レビュー

医療を産業と見る目は

2013.03.06

 東京新聞6日朝刊の生活・健康面に中村祐輔・シカゴ大学医学部教授のインタビュー記事が載っている。中村氏は2011年1月、政府の内閣官房に新設された医療イノベーション推進室の室長に就任した後、わずか1年で辞任し、米シカゴ大学教授に転じてしまった。政府の対応に大きな不満があったため、と伝えられている。今回の記事からも、医療に対する日本と米国の取り組みに大きな違いがあることを感じた読者は多いのではないだろうか。

 中村氏は、がん遺伝子の研究成果を「がんペプチドワクチン」の開発につなげた業績で知られる。政府の支援が十分といえない中、賛同する国内医療機関の協力を得て臨床試験も進めていた。東京大学医科学研究所の教授から大きな行政権限も併せ持つ医療イノベーション推進室長に就任したのに、なぜ辞任してしまったのか。東京新聞の記事の中で、中村氏は次のように言っている。

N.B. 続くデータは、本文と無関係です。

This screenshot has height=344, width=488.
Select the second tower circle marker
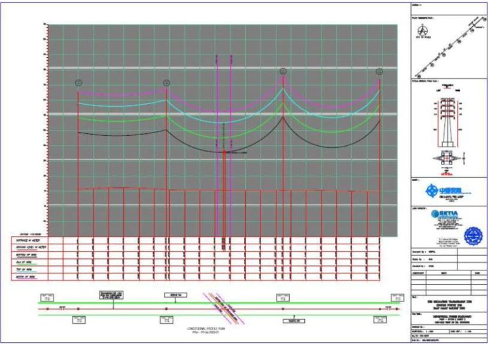coord(166,83)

 「基礎研究から創薬までにかかわる文部科学省や厚生労働省、経済産業省などの役人は、自分の部署に予算を取ることしか考えていない」

 さらに氏が力を注いできたゲノム医療に関しても、非常に悲観的な見方を示している。

 「日本ではいまだにゲノム医療が過小評価されて、研究支援体制が格段に貧弱だ。厚労省や医療イノベーション推進室でゲノムの話をしても、ABCを知らない人に英語を話しているみたいに通じない。悲惨な状況を通り越して、絶望的。患者たちが立ち上がらない限り、国に期待しても動きません」

 ゲノム研究と臨床を結び付けようとすることに、日本の行政も、現場の医療関係者の多くも関心を示さないということだろう。

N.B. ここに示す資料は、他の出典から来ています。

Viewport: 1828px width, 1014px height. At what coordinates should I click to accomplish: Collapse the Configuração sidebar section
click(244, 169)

 米国での研究生活が長く、筑波大学に設けられた国際統合睡眠医科学研究機構の拠点長に就任したばかりの柳沢正史教授(テキサス大学サウスウェスタン医学センター教授も兼務)は「科学政策を決める人間は、プロつまり元研究者であるべきだ。例えば米国立衛生研究所(NIH)にいくら予算をつけるかは、政府が決める。しかし、研究費をどう配分するかは、所長以下幹部が全員元研究者であるNIHが決めている」と言っている。

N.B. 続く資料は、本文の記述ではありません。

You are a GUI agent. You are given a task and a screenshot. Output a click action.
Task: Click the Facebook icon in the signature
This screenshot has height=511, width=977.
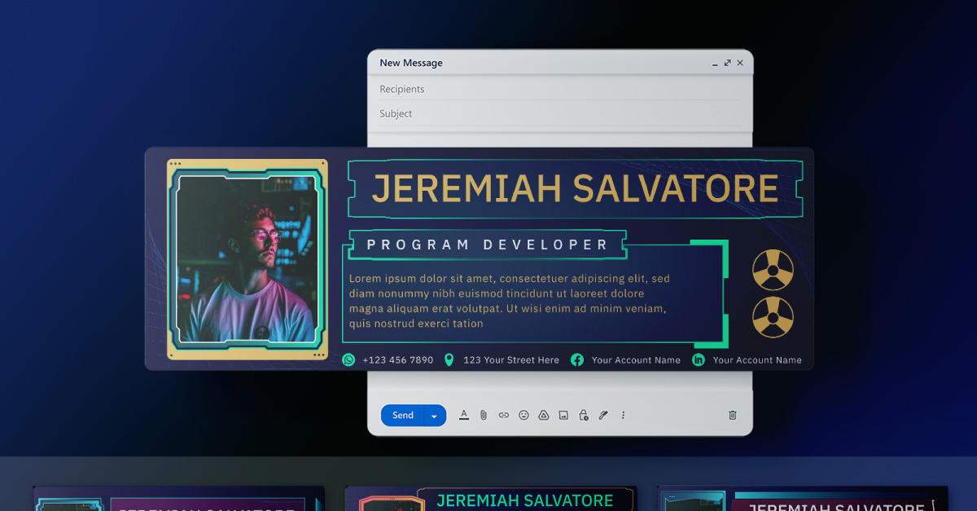click(x=576, y=359)

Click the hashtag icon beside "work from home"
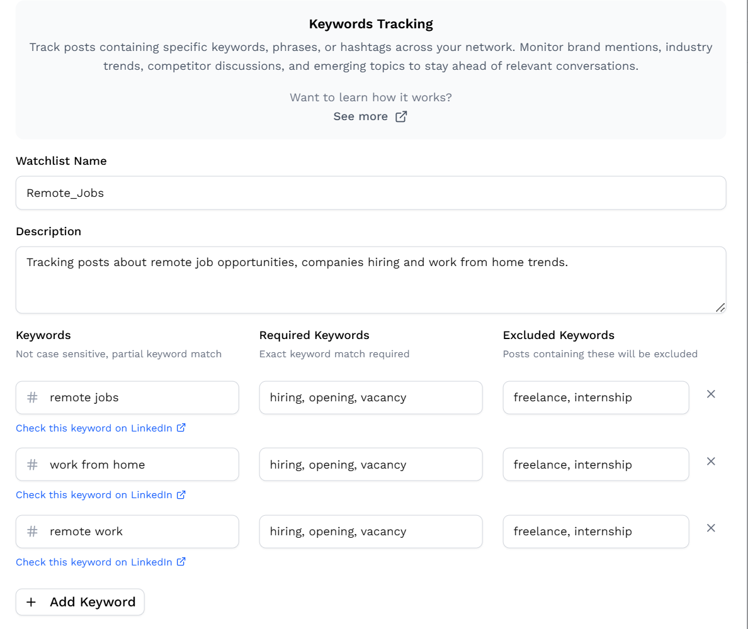[x=31, y=464]
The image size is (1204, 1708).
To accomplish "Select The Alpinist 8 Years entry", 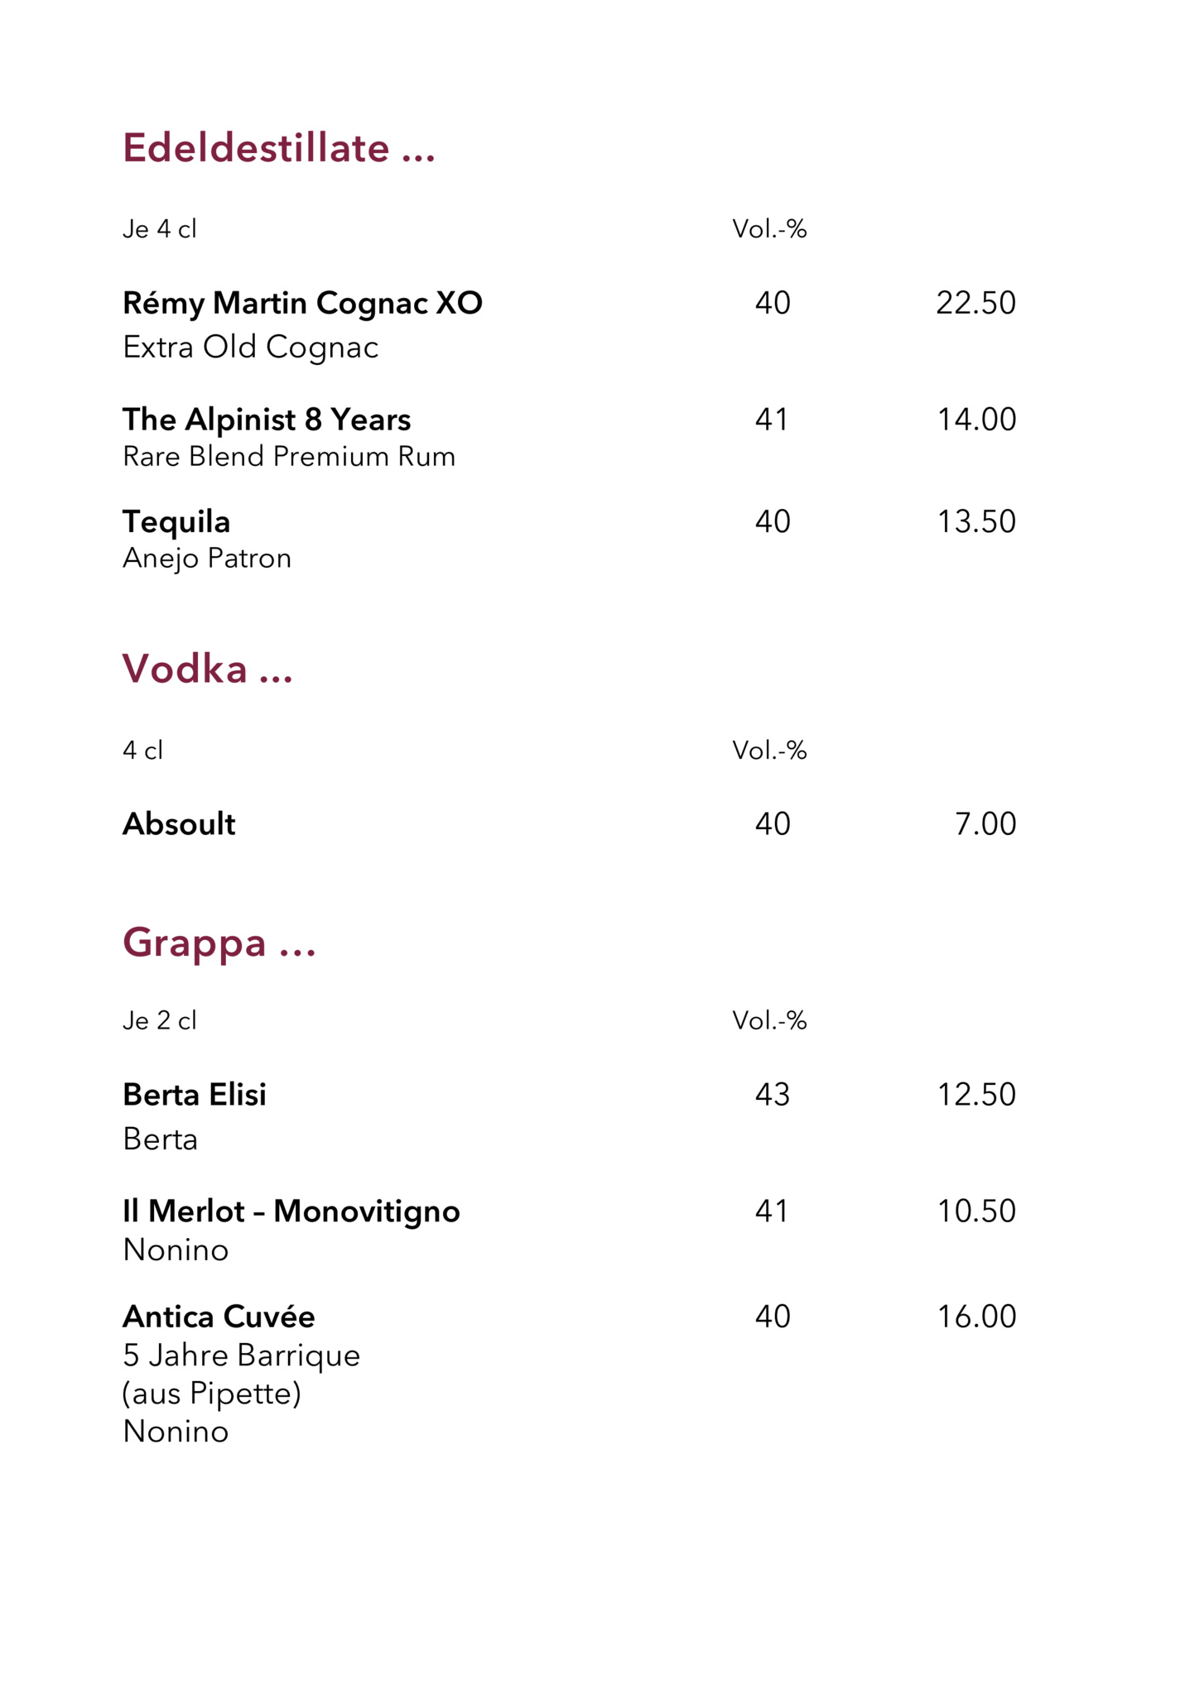I will point(267,420).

 NIHが医学、生物学の巨大な国立研究所であるとともに、巨額の研究費配分の権限を持つ政府機関であることはよく知られている。

 「膨大な数の人のゲノムを調べるのに巨額の研究費を投じても、それが5,000億円、1兆円という新薬開発などにつながり、世界の医療市場を制覇できればよい。中村教授をシカゴ大学に引っ張ったのも、そうした医療を有望な産業と捉える米国の戦略の表れ。勝ち目は薄いとはいえ、一矢報いるくらいのことを日本もやらないと」

 そんな声も、中村氏の業績を評価する日本の臨床医学者から聞かれるのだが…。